Gerçek ismim Doğukan Oltulu.
-Üçüncü teklin Poetry’i yayımladın. Tekerleme gibi insanın aklında kalan bir havası var. Şarkı sana mı ait? Hikayesini dinleyebilir miyiz?
Evet şarkı bana ait. Söz ve müzik benim. Şarkıda aşık olduğum kadından bahsediyorum. Vücut hatlarının şiir gibi kıvrımları olduğundan, teninin evim gibi koktuğudan. Özellikle bu cümleleri yazarken ona basit bir iltifat etmek istemedim, o yüzden vücudunun kıvrımlarını sevdiğim şiirlerimin dizelerine benzetmek istedim, hem sanatsal hem de romantik. Bu ikisini birleştirdiğimde ortaya şiir çıkıyor 🙂 Teninin evim gibi kokması ise aslında yazdığım en naif cümlelerden biri olabilir. Çünkü derler ya senin ailen neredeyse evin de oradadır diye, işte bende onu ailem (future wife hahahah) olarak adlandırmak istedim.

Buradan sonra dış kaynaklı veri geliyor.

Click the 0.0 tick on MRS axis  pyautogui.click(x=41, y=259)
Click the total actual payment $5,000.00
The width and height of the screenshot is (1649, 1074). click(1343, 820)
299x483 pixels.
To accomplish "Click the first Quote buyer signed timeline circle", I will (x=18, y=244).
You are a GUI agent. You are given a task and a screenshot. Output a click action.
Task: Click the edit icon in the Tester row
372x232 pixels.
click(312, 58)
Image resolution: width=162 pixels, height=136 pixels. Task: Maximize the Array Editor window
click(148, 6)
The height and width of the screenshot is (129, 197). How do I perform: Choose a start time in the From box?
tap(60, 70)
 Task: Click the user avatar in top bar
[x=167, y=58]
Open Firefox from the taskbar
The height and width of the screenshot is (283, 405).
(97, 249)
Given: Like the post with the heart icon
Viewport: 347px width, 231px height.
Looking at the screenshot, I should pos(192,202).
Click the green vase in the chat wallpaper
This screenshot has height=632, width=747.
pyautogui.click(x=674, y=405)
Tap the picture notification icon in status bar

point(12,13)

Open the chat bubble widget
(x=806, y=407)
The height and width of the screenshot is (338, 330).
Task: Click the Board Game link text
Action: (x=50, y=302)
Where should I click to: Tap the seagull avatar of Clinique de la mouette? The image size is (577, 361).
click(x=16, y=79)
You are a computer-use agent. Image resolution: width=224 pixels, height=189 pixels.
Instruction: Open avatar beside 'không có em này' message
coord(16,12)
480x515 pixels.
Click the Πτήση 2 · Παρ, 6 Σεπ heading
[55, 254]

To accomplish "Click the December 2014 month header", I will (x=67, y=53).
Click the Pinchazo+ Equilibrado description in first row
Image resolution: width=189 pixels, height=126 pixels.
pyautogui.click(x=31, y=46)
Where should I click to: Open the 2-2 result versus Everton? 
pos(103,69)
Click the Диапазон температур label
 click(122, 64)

-Neden hem Türkçe hem İngilizce sözleri tercih ediyorsun?
Aslında belirli bir nedeni yok. Ben farklı kültürleri aynı çatı altında birleştirmekten aşırı keyif alıyorum. Alt yapı olarak şarkılarımı dinlediğinizde bu karışımı enstrümantal olarak da duyabilirsiniz. Bazen sözleri yazarken aynı anlamı İngilizce veya başka bir dil kullanarak daha farklı ilgi çekici şekilde verebileceğimi fark ediyorum. Beynim otomatik doldurmuş oluyor, ben de bu yüzden belirli çizgilere bağlı kalmadan dilleri karıştırarak yeni bir parça yazmış oluyorum.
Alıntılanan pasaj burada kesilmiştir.